◆ **What this task involves**
Search the material for the string "Ειδήσεις", then show every line where it turns up.

+++ Given records +++

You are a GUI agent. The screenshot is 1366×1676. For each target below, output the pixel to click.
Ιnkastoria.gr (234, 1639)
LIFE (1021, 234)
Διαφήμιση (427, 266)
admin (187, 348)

+++
+++ Given records +++

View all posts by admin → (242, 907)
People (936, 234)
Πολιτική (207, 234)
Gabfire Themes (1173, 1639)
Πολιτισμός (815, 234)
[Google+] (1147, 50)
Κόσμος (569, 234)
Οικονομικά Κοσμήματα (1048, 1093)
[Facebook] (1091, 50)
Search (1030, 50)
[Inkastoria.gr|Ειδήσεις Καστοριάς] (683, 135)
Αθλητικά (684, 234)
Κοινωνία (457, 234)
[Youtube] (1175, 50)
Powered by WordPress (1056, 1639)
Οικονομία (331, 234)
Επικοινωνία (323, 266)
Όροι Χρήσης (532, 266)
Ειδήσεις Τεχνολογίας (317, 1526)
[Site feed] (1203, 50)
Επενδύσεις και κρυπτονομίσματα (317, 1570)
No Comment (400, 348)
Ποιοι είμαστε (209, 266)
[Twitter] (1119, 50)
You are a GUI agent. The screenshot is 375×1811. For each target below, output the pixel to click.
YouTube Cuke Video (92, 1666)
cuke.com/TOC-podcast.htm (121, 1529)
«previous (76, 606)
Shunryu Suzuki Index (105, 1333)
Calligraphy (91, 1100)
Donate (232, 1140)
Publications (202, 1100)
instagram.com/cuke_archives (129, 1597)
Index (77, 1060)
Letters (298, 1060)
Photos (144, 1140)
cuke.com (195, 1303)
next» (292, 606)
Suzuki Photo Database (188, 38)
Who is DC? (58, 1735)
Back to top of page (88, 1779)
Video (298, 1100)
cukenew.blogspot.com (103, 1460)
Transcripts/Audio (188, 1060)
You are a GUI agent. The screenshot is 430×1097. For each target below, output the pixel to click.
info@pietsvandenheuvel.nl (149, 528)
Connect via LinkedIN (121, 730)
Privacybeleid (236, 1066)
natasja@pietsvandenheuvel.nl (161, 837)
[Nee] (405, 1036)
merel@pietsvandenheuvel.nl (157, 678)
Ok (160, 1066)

+++
+++ Given records +++

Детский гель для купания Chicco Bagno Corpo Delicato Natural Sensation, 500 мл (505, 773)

+++

◆ **Answer section**
[Inkastoria.gr|Ειδήσεις Καστοριάς] (683, 135)
Ειδήσεις Τεχνολογίας (317, 1526)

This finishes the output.